The pandemic and declarations of states of emergency have forced servicers to adapt to extraordinary operational conditions. The two residential mortgage loan servicers have reacted flexibly. They have reduced overall on-site attendance but conduct all servicing operations, which involve negotiations with obligors on site. This is because the operations handle highly confidential customer information. During the 2020 state of emergency, servicers in effect temporarily halted collection operations after consulting with clients. The commercial mortgage loan servicer introduced a work-from-home arrangement with partial rotating shifts during the state of emergency. Since the lifting of the state of emergency, it has adopted a combined arrangement of on-site and remote work. Its servicing operations were unhindered during the state of emergency because it continued to negotiate with obligors during that period.
A survey by the Ministry of Justice shows that the number of servicers has dropped to 76 as of the end of 2019, from a peak of 102 in 2008. The amount of receivables they handle has roughly halved to ¥13.3 trillion from ¥28.6 trillion. The number of assets under management, though, declined only about 10% to 12.68 million from 13.98 million. The size of each asset and overall amount of receivables continued to shrink.

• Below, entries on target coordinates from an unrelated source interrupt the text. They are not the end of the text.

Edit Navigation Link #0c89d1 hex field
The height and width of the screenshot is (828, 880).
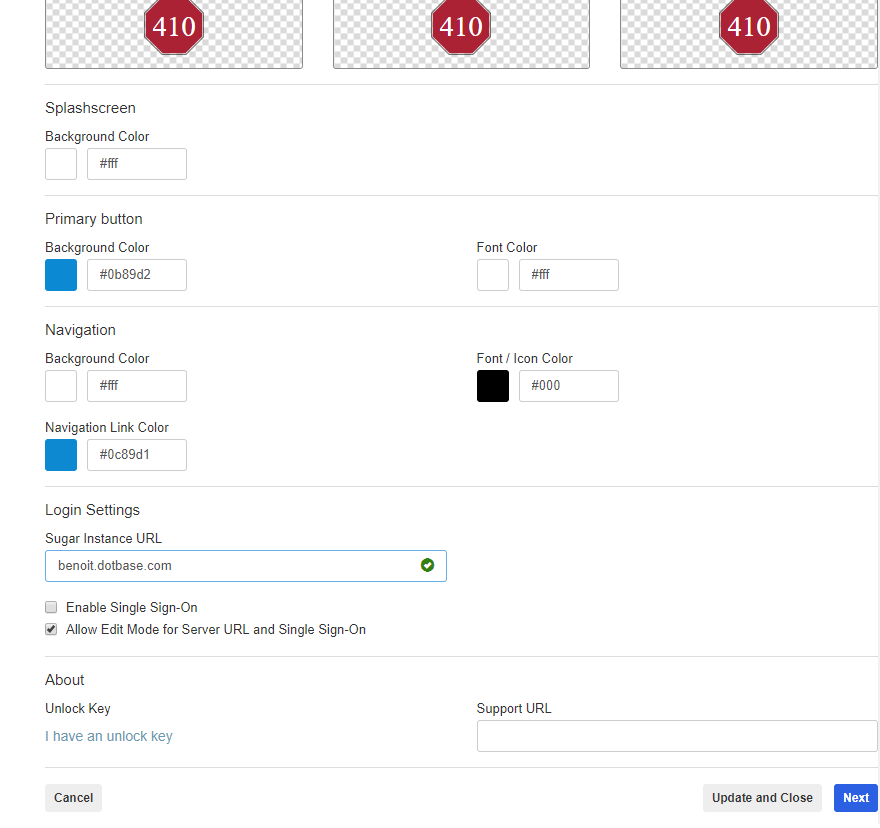pyautogui.click(x=137, y=455)
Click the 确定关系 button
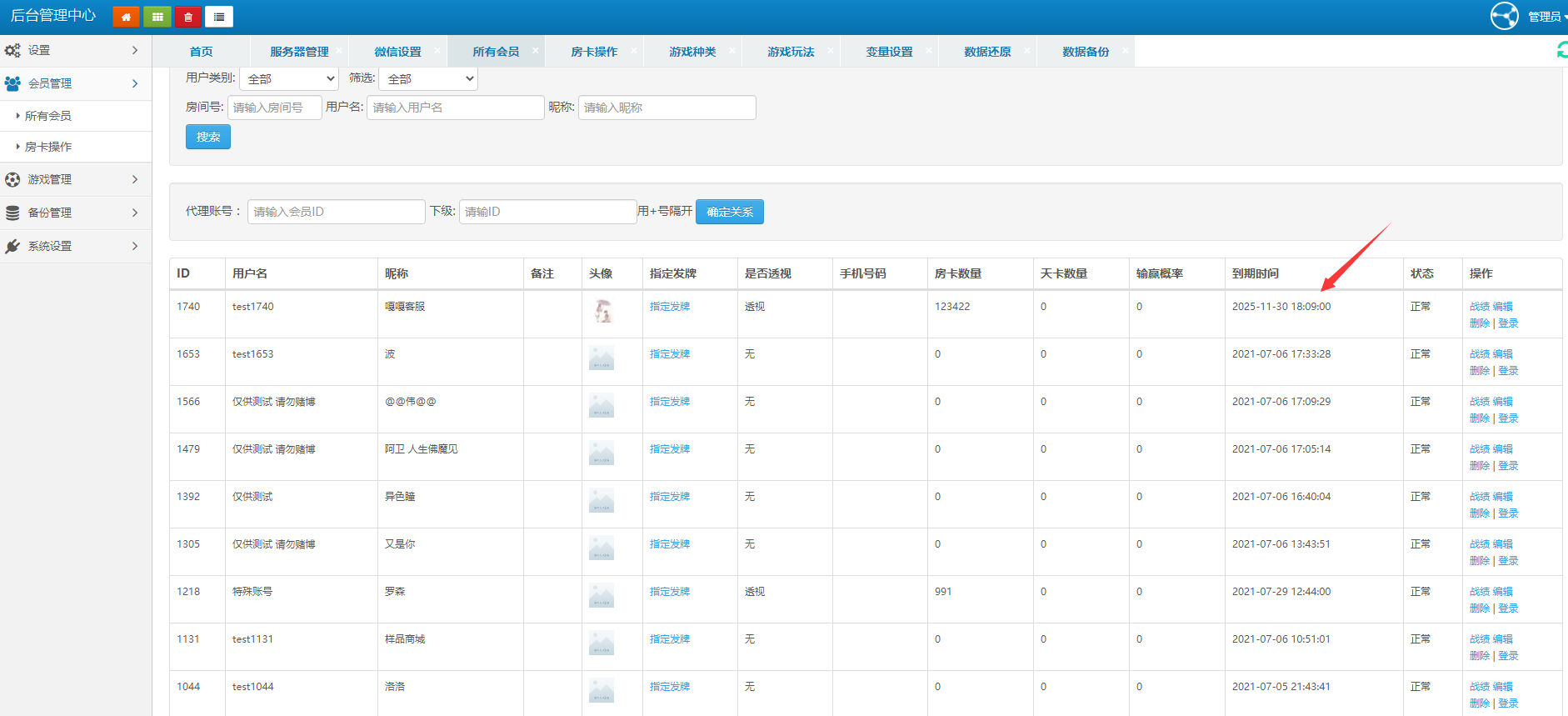Image resolution: width=1568 pixels, height=716 pixels. (729, 212)
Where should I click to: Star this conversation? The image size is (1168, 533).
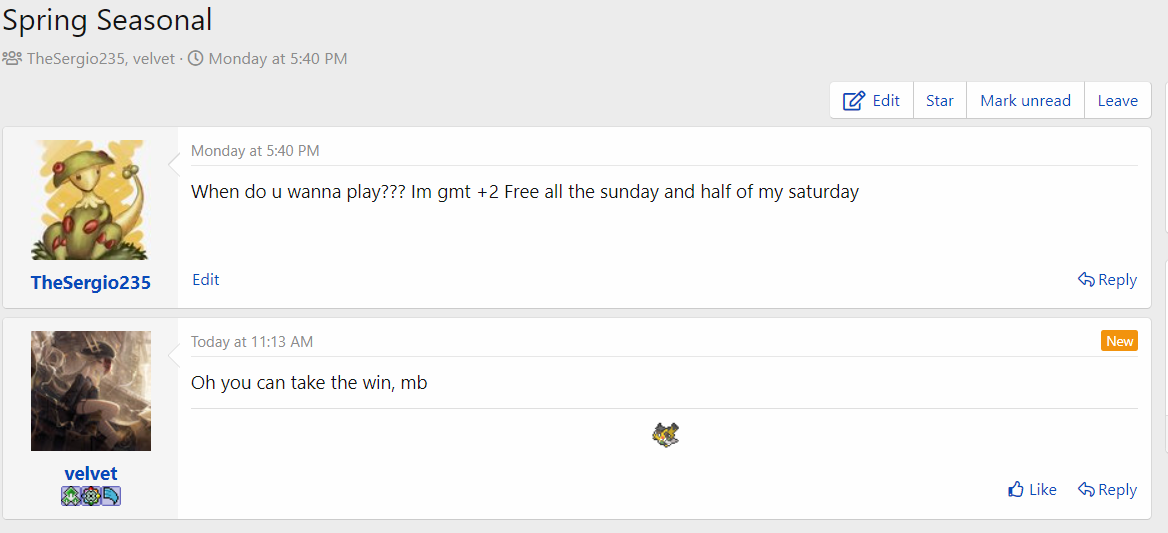(x=939, y=100)
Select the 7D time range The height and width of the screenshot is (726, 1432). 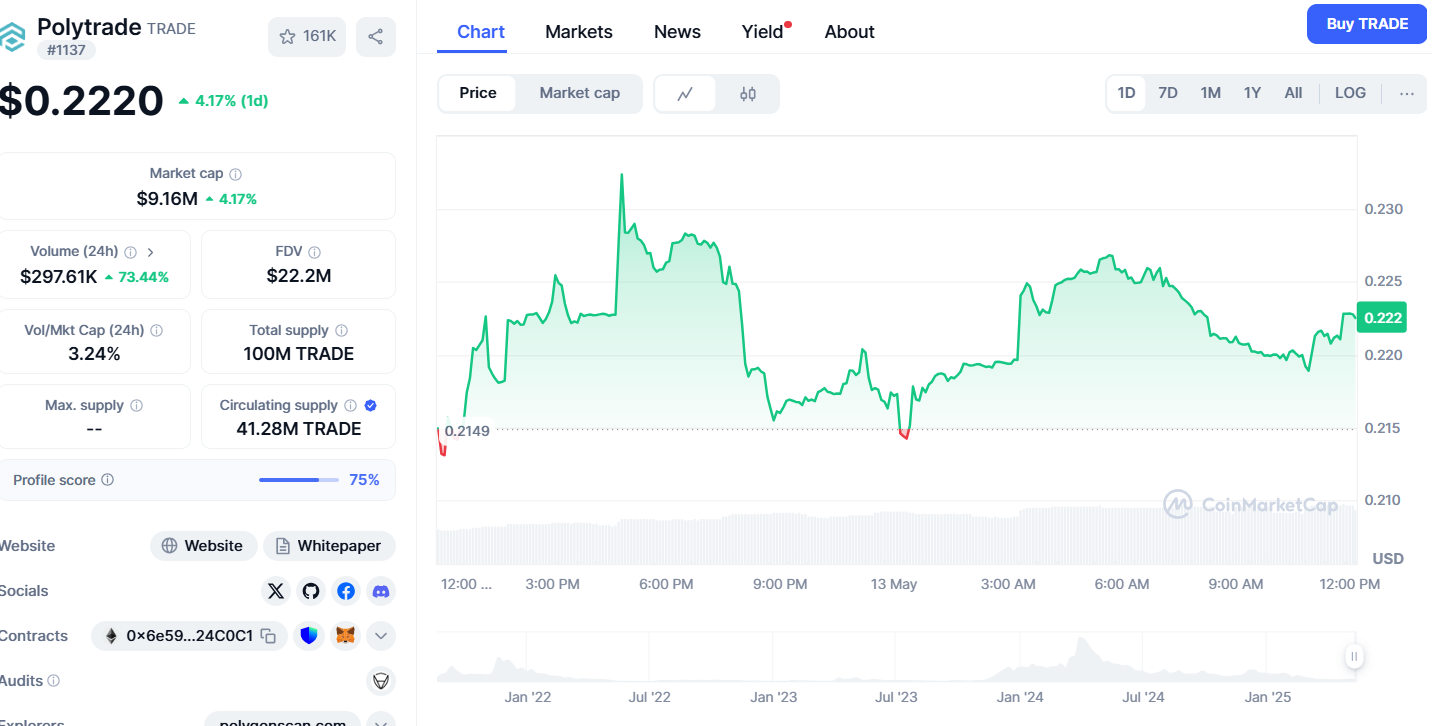click(1167, 93)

Servicers face a gradually contracting market and for now have to cope with the pandemic. Therefore, measures to increase the efficiency and maintain quality of their servicing operations will be key to our analysis.
J-REIT Office Property Market Is Declining
The total value of J-REIT bond issues we rated was ¥6 billion in 2020, up 20% from the previous year. The overall J-REIT market saw growth in issuance volume and number of issuances. The amount of equity offerings reached a five-year high. But the pandemic weakened J-REIT investment unit (equity share) prices, and new listings were absent for the first time since 2011. While investment unit prices are gradually recovering, the outlook for the real estate market remains uncertain. Therefore, we expect public offerings of investment units to be subdued in the coming 12 months.
The pandemic is likely to continue to weigh on rental revenue from and the occupancy rates of some segments in the coming 12 months, in our view. We specifically expect pressure on office buildings, retail facilities located in shopping and entertainment districts, and hotels. Demand in the office leasing market is likely to continue to contract owing to a downturn in corporate performance. This may continue into 2022 and beyond, given the market tends to lag economic cycles. Retail facilities and hotels are likely to continue to feel the impact of shifts in consumer behavior and sluggish demand, including from inbound tourism.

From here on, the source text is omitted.